Eleven students enrolled from the “Fashion, Clothing & Textiles—New Landscapes for Change” masters program at The Royal Danish Academy presented their graduate collections at CPHFW. It was a strong outing across the board. As undergraduates this class had to contend with the pandemic. Now, noted dean Marcus Aminaka Wilmont, the students are “constantly bombarded with some fairly terrifying news and I think it definitely has an impact on them. I think increasingly they’re turning to what they do as a way of trying to create happiness and life and meaning.”
Few, he added, want to make the jump into luxury as they “are not interested in just feeding into a machine.” It seems that they are determined to try to make the world a better, and more humane place by, for example, exploring ideas of identity and belonging.

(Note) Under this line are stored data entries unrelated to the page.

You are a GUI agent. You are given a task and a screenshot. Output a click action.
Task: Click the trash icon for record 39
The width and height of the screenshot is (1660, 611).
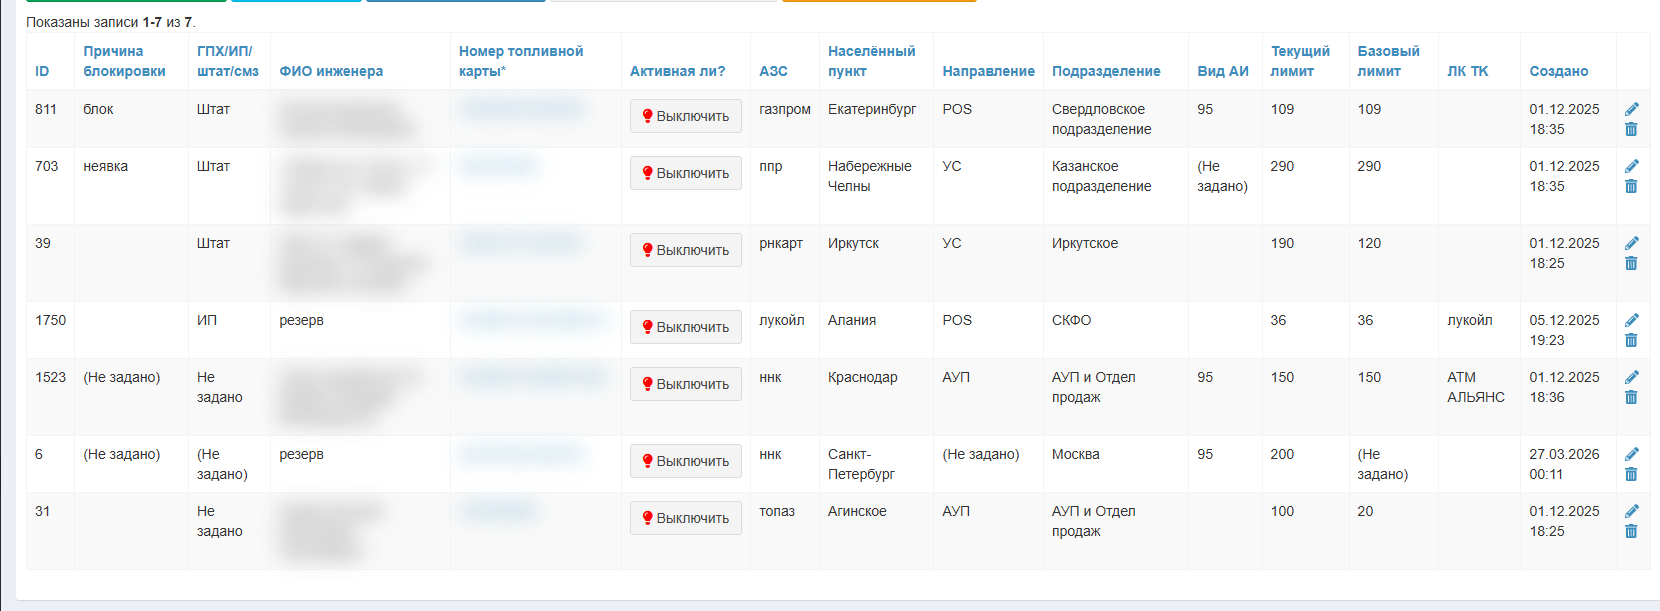click(1631, 263)
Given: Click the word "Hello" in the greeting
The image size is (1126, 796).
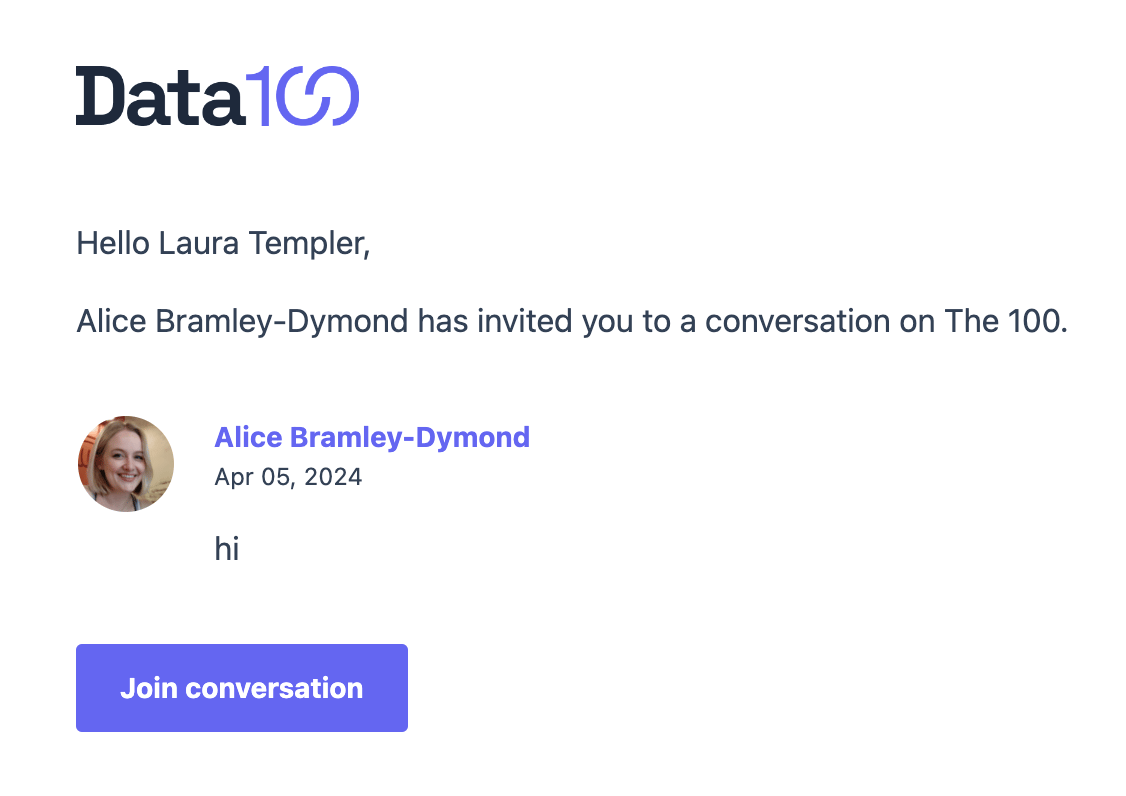Looking at the screenshot, I should click(113, 243).
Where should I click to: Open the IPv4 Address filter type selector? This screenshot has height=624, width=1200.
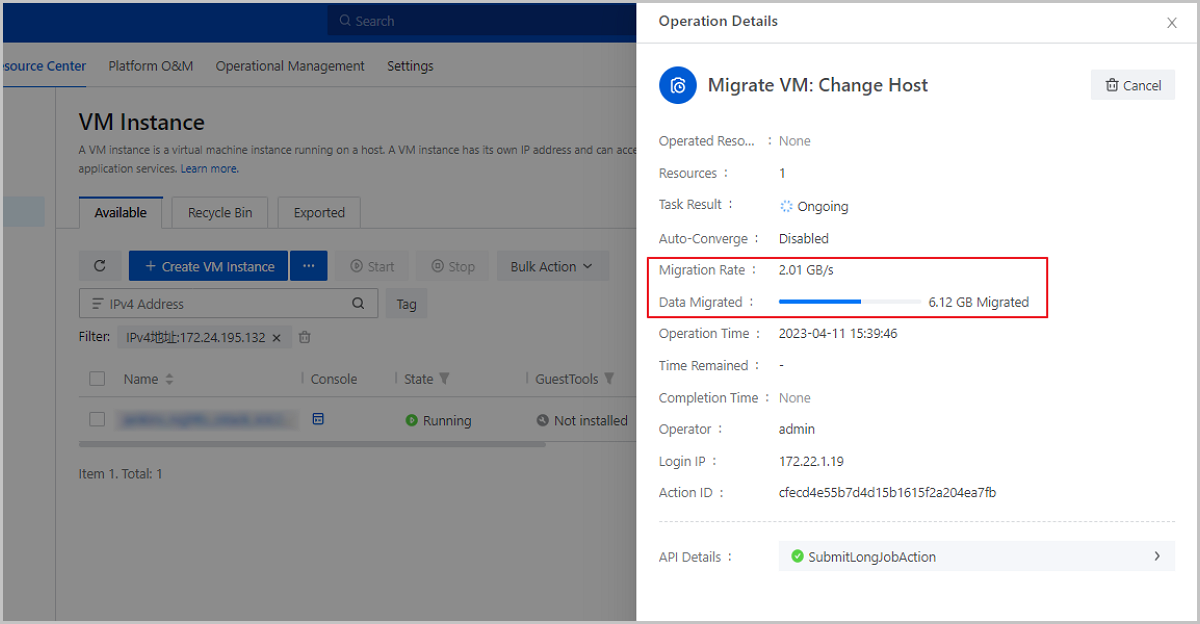point(98,304)

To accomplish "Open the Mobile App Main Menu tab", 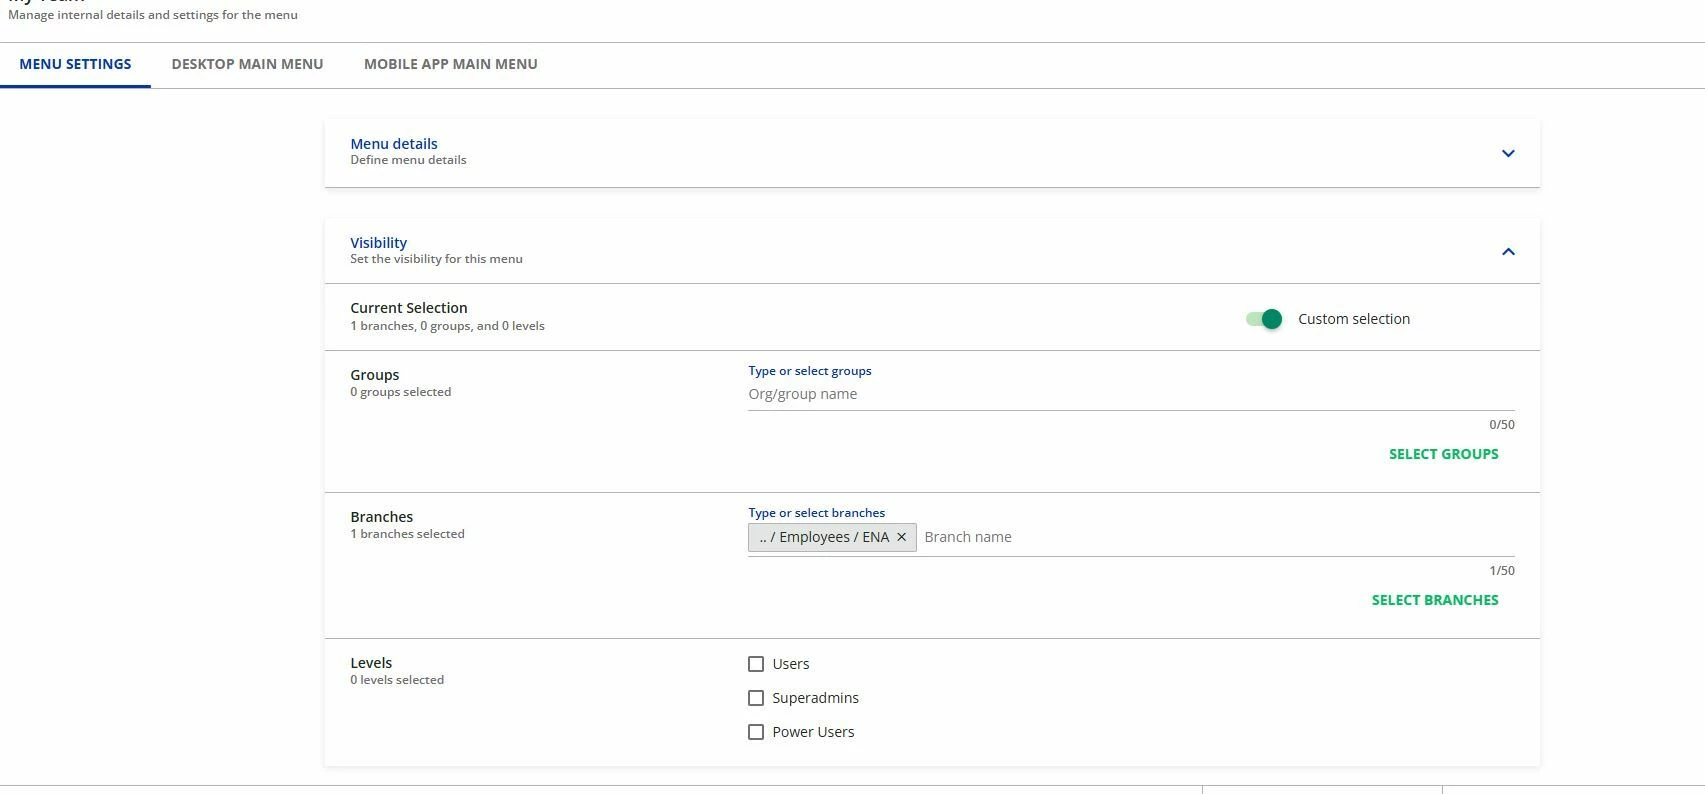I will pyautogui.click(x=450, y=64).
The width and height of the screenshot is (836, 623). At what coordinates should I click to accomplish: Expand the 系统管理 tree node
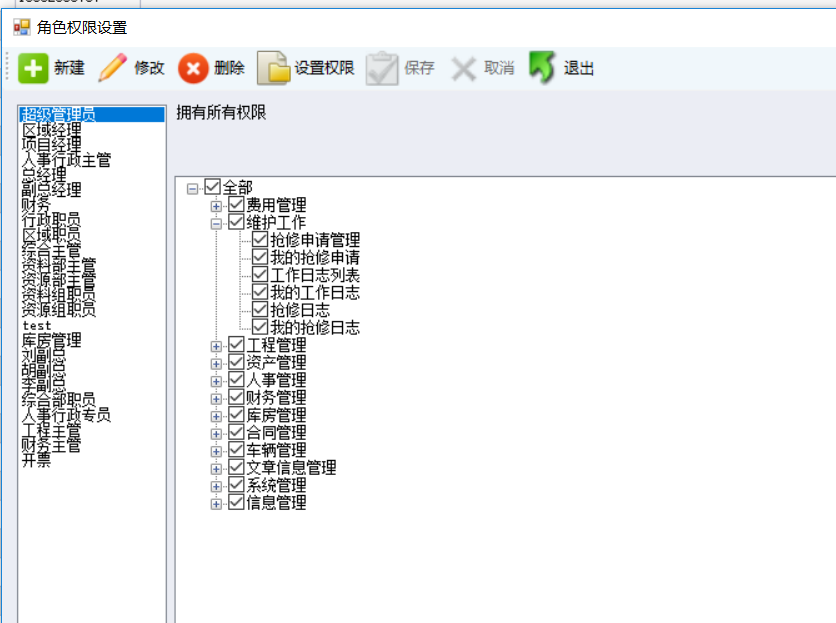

The Danish American Andrea Ashworth explored her own transnational identity in her collection. Having created a white cotton/polymer woven material, she worked it into American staples like the polo shirt and varsity jacket. The deliberate distortions of the size and shape of the pieces reflect the warped experience of feeling like an outsider. Sarkis Dersahakian, who immigrated to Denmark from Lebanon, created an exuberant collection meant to take up space. “My work is based at the intersection of queerness, Arabness, and revolution,” he explained after the show. “I noticed that the Arab experience in a Western context is very much stereotyped as very angry and scary, where queer people are not allowed to exist.” His quest is to challenge that not with might but with color, ruffles, and exuberance. Elaborate textiles, rather than garments, were what Raquel Lancheros Garzon displayed to communicate “the sense of longing experienced by Latinos living outside of Latin America.”
Gender was another preoccupation of this class. Perhaps the most poetic expression of that was the collection of Shengnan Huang, who explored how toxic masculinity negatively affects men as well as women, examining the way that plays out in China, where she’s from, as well as in the west. One of the best examples of that was a design in which she elongated the classic mens shirt, remade it in drapey satin, and added frog closures. Tilde Herold, whose voluminous pieces closed the show, set herself the challenge of seeing if she could “redefine power dressing from a female point of view with focus on reclaiming the female body.” The answer she arrived at seems to have something to do with taking up space. Power dynamics were at the heart of Sophie Linneman’s collection, in which she explored the changing expectations of women.
Xiu Zhang’s textural garments paid homage to the variety and vagaries of nature, while Alberte Fisher and Andreas Hermann Bloch found connections between shapes and time. Fischer believes that geometric figures are a kind of “universal form language.” Bloch is preoccupied with “how time can change how the clothes behave on the body.” As if to mimic a time warp, Bloch said that he created “a pattern-making method based on squares. By relocating the sleeves or the arm hole, the clothes will pull by themselves … it’s also kind of a no waste method.”
New perspectives like these widen our understanding of what fashion can be and do. At the same time, Wilmont has observed that many in the class are focused on small footprints. Part of this is linked to creating responsibly, but it goes deeper than that. “They’re so concerned with community and the people that they feel they share something with, and they want to build that value into their clothes. They’re not necessarily concerned with scaling it as much as you possibly can in the shortest amount of time, which I think is a nobler way of looking at design.”